Screenshot grounding data:
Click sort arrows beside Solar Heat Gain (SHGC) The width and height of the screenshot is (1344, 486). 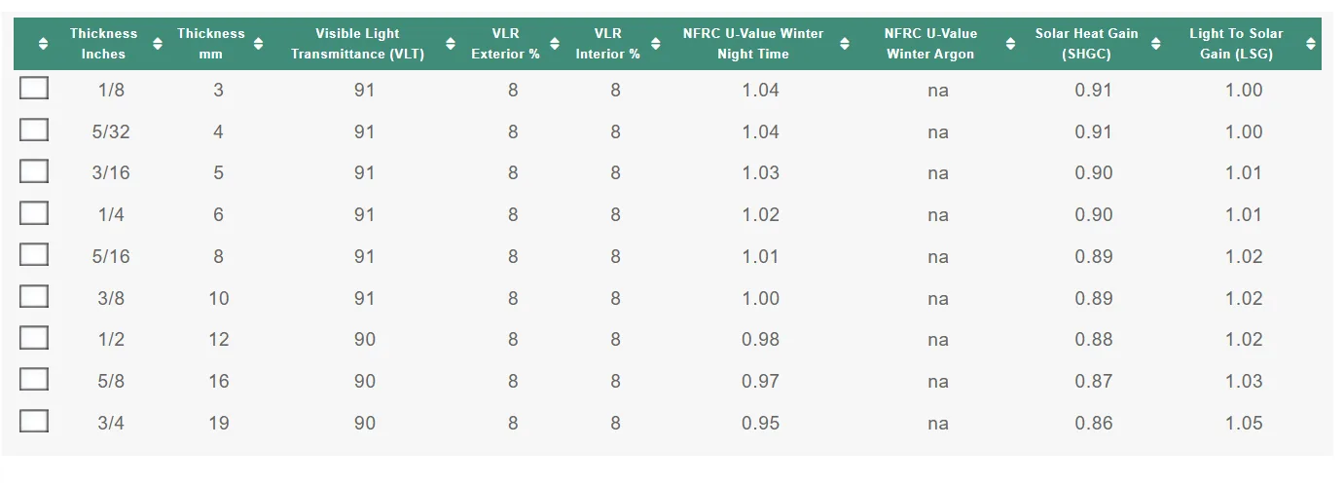point(1158,44)
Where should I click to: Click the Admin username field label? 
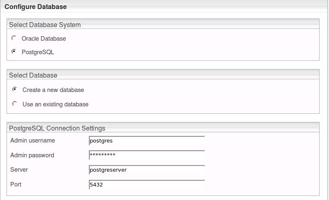(x=32, y=140)
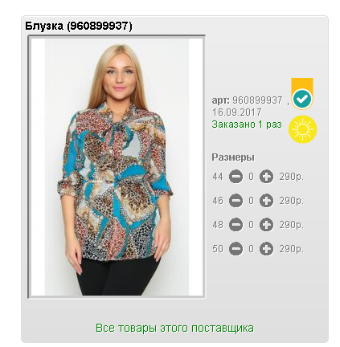The image size is (340, 347).
Task: Click the quantity value for size 44
Action: click(251, 177)
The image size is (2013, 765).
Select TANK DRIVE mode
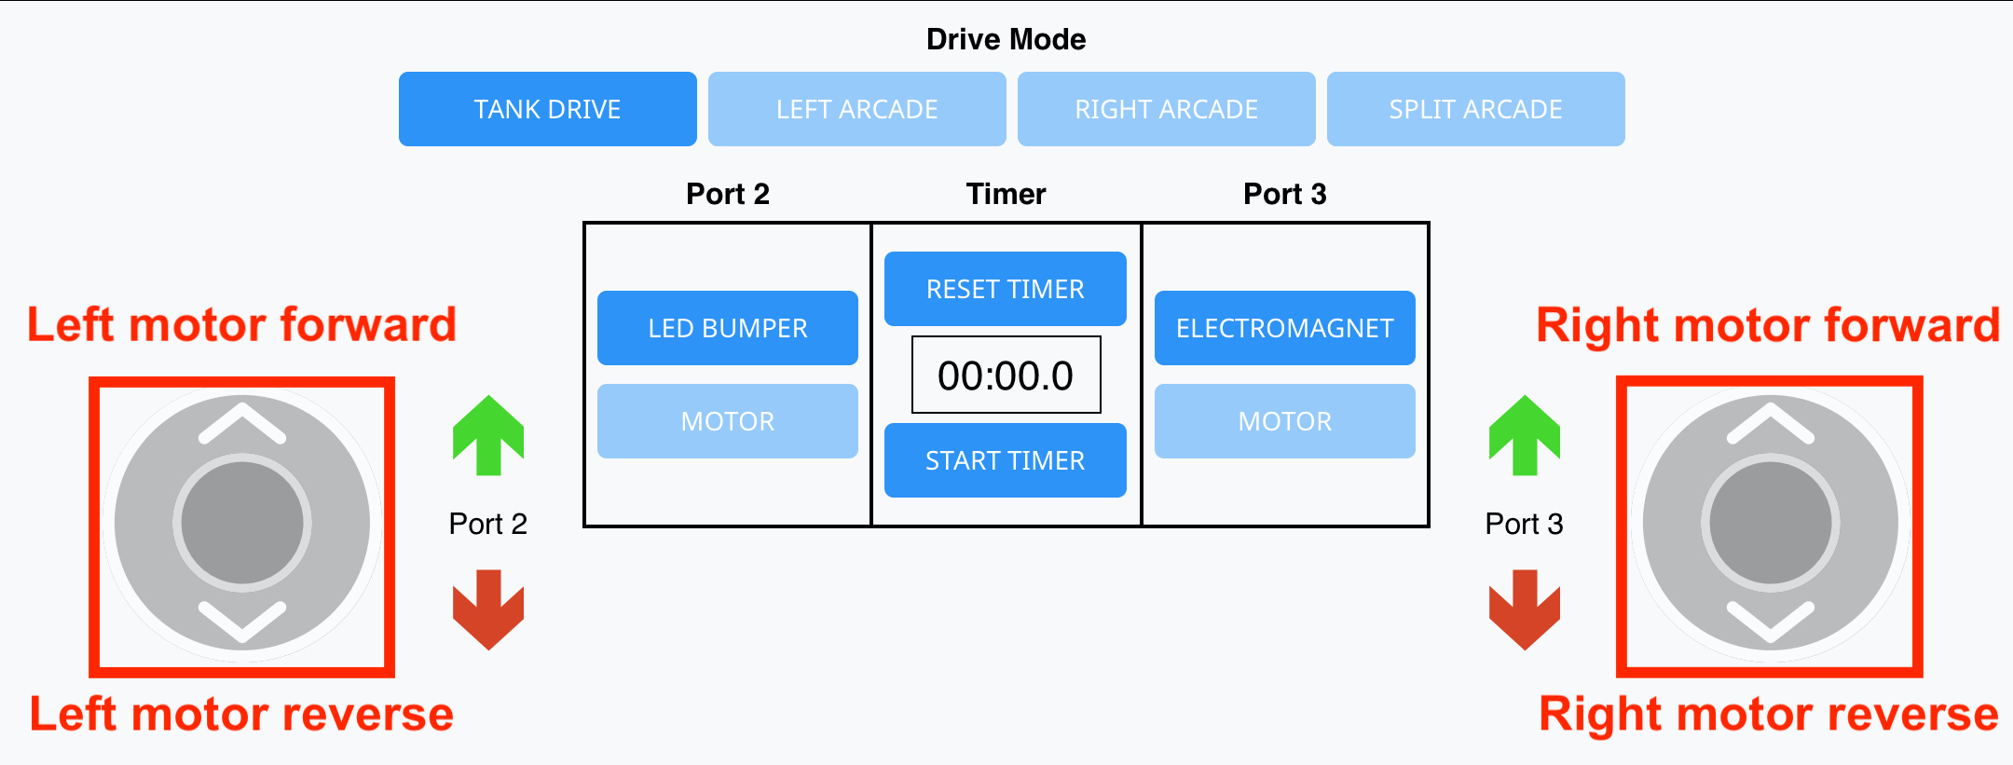point(547,108)
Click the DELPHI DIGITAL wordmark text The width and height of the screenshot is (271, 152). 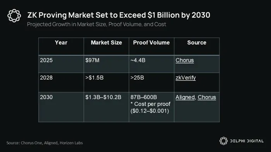[247, 141]
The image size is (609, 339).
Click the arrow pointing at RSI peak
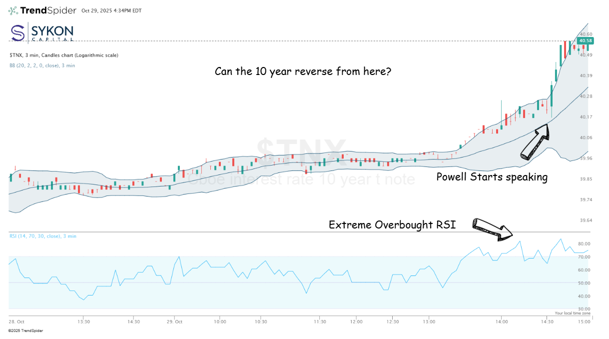(x=493, y=229)
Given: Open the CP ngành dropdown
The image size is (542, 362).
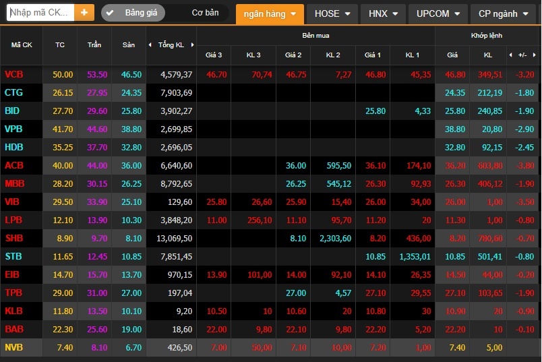Looking at the screenshot, I should coord(503,13).
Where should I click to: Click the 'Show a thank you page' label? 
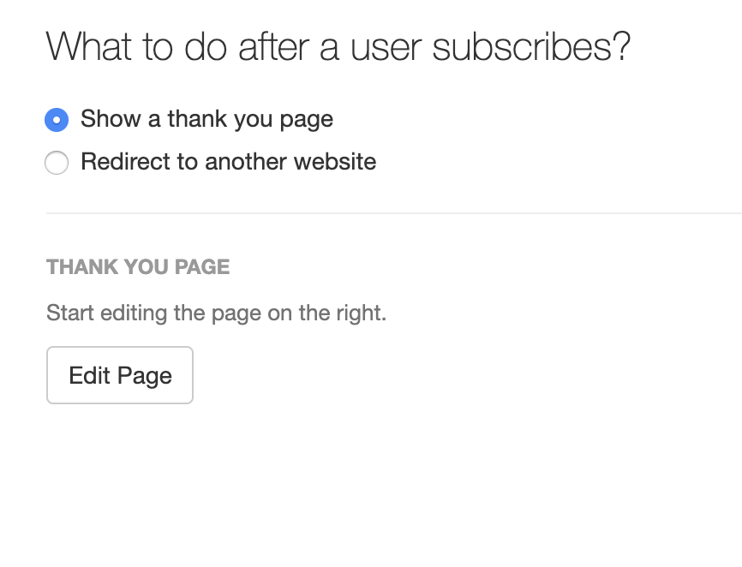click(x=206, y=119)
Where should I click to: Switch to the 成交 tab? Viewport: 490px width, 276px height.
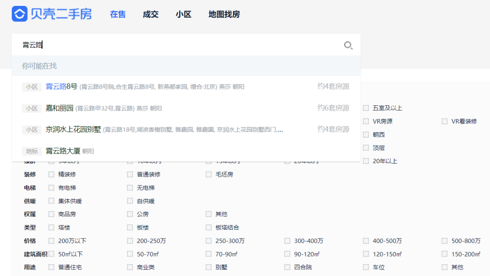tap(151, 15)
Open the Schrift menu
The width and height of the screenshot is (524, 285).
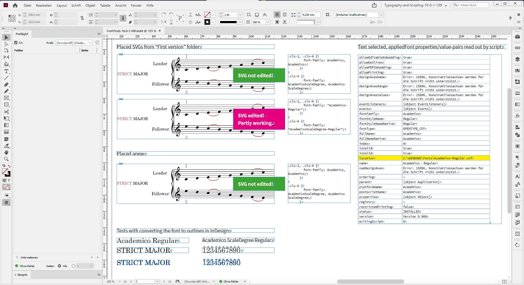(76, 6)
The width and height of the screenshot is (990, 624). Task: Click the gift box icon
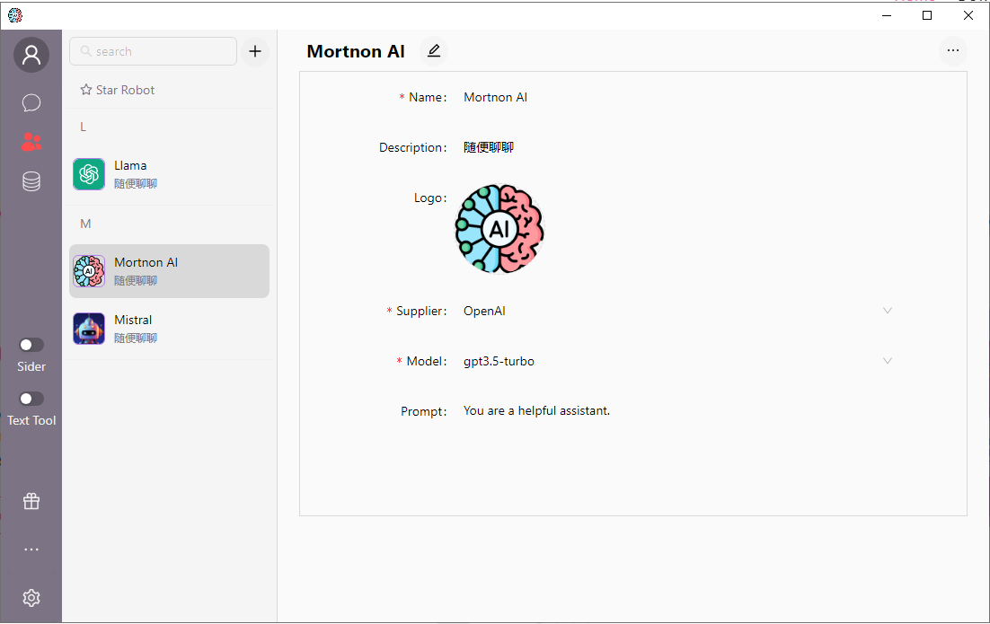coord(31,502)
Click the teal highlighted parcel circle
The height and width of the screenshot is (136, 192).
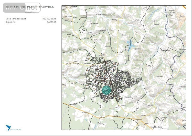pos(106,90)
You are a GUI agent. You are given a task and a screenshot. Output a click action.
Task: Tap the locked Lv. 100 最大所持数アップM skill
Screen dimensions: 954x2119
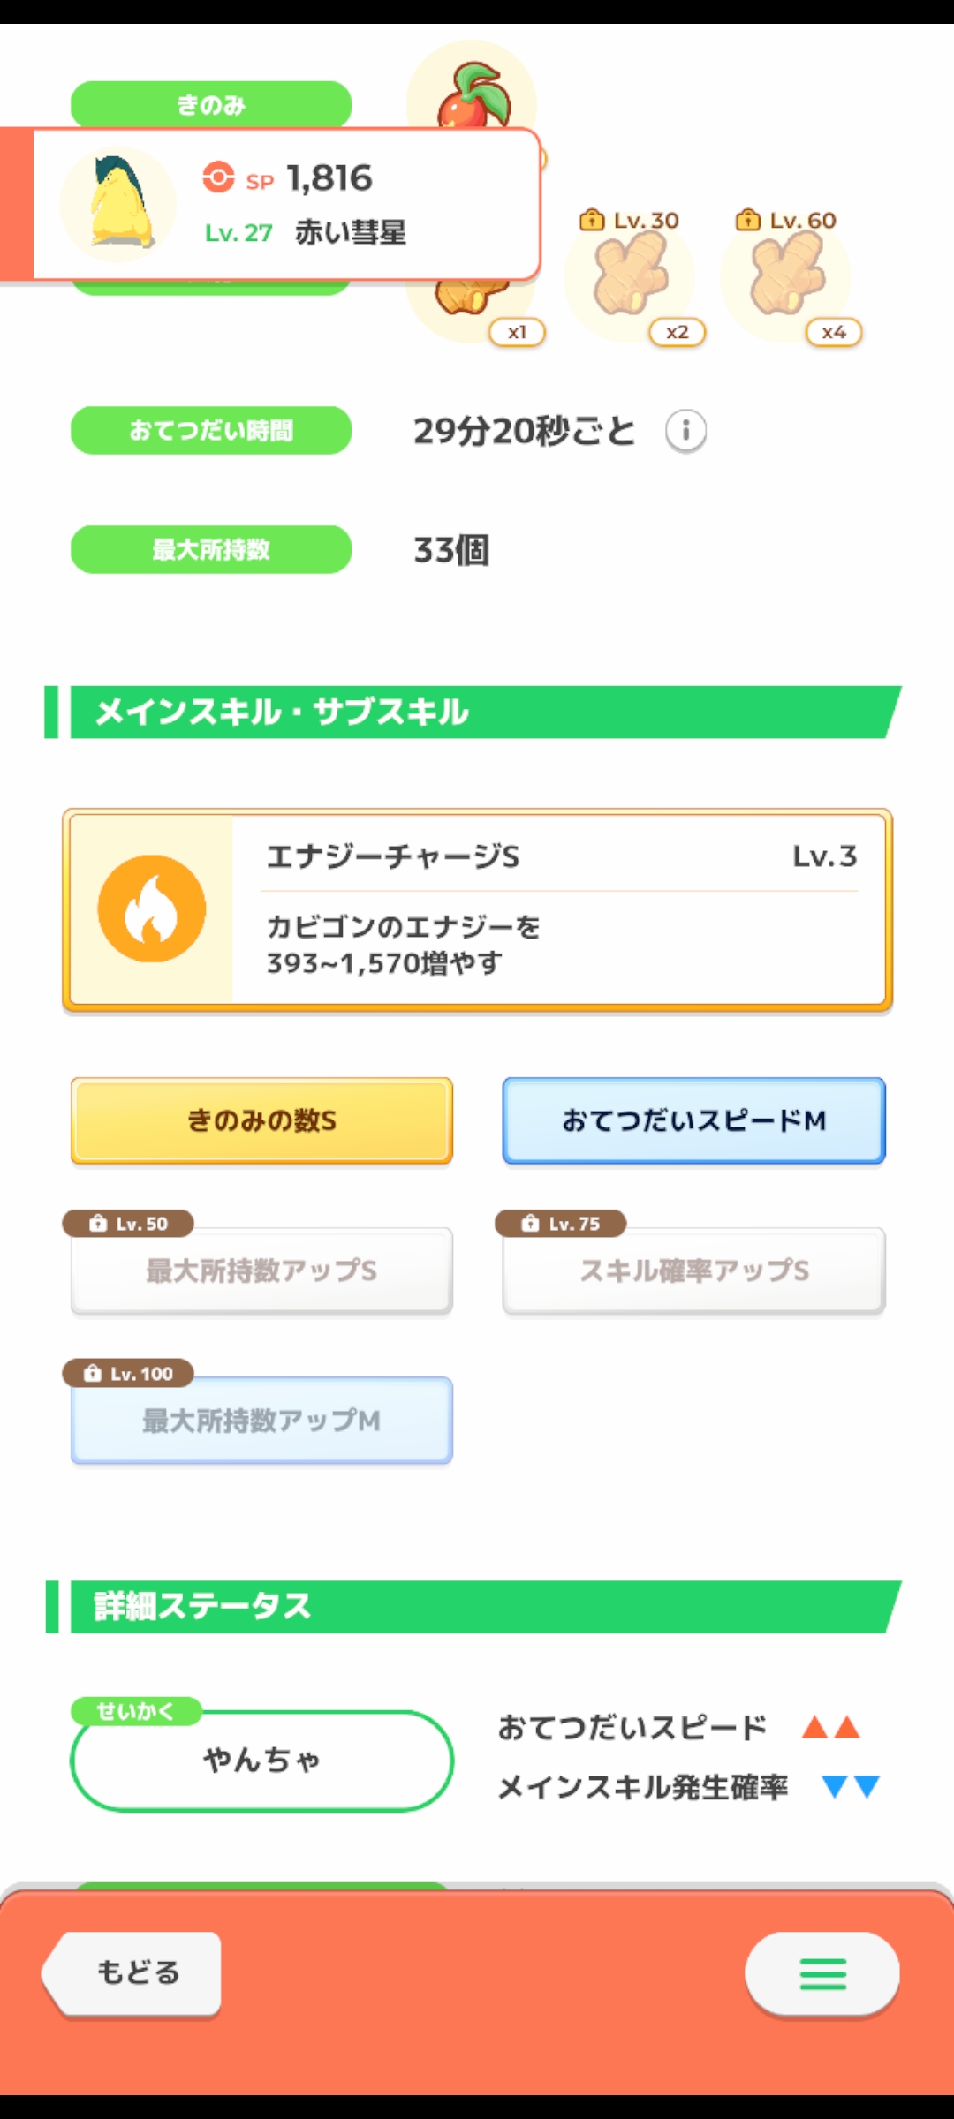click(x=261, y=1421)
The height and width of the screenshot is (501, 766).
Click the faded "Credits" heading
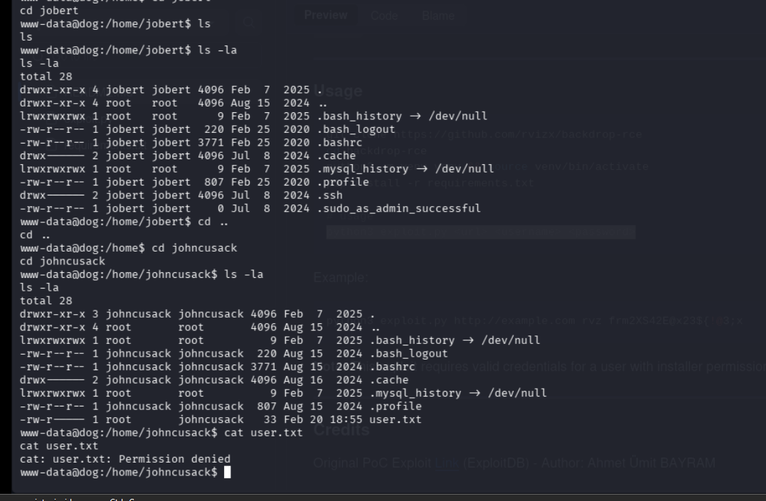click(x=341, y=430)
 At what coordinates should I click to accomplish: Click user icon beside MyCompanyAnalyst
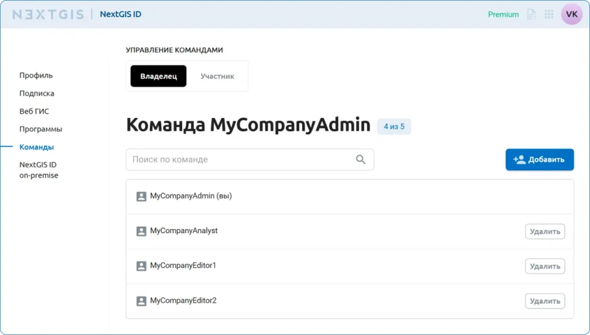[141, 231]
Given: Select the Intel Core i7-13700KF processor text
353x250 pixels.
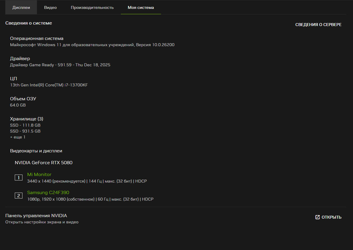Looking at the screenshot, I should tap(49, 85).
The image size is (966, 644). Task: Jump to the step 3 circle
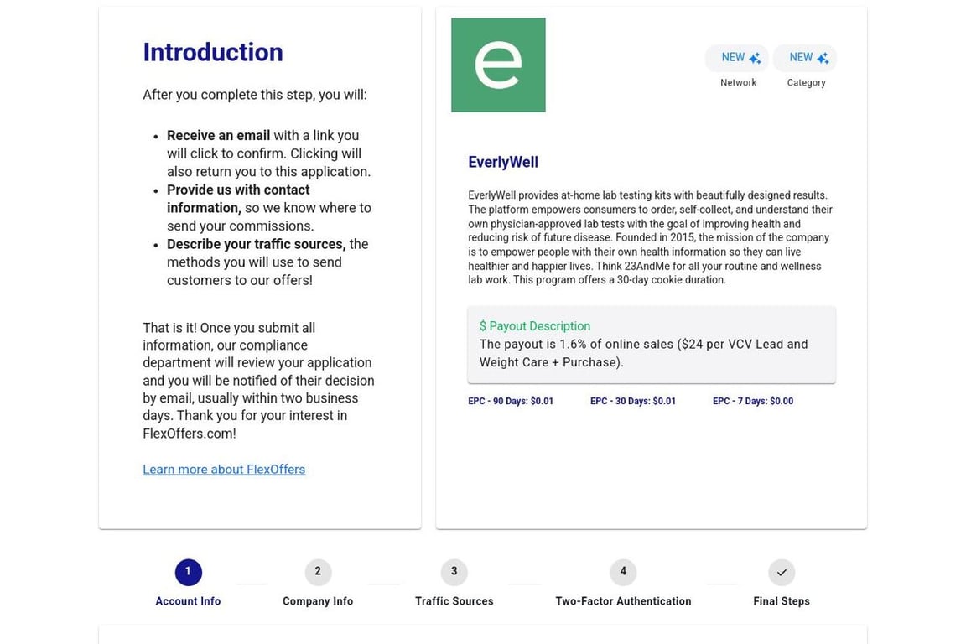(454, 572)
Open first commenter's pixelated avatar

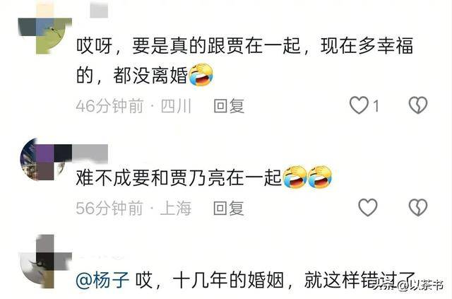click(45, 28)
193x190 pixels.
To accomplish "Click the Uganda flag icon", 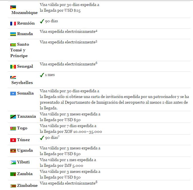I will [13, 151].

### Assignment
In the entries above, which lines run from the one with "The image size is (542, 362)." up to and including the one with "Click the teal highlighted parcel circle"? Write them out exactly, without the pictures.

### Written answer
The image size is (542, 362).
Looking at the screenshot, I should coord(503,13).
Where should I click to: Click the 'Show a thank you page' label? 
click(x=206, y=119)
Where should I click to: Switch to the 成交 tab? Viewport: 490px width, 276px height.
tap(151, 15)
Open the Schrift menu
The width and height of the screenshot is (524, 285).
(76, 6)
The width and height of the screenshot is (990, 624). Task: Click the gift box icon
coord(31,502)
Click the teal highlighted parcel circle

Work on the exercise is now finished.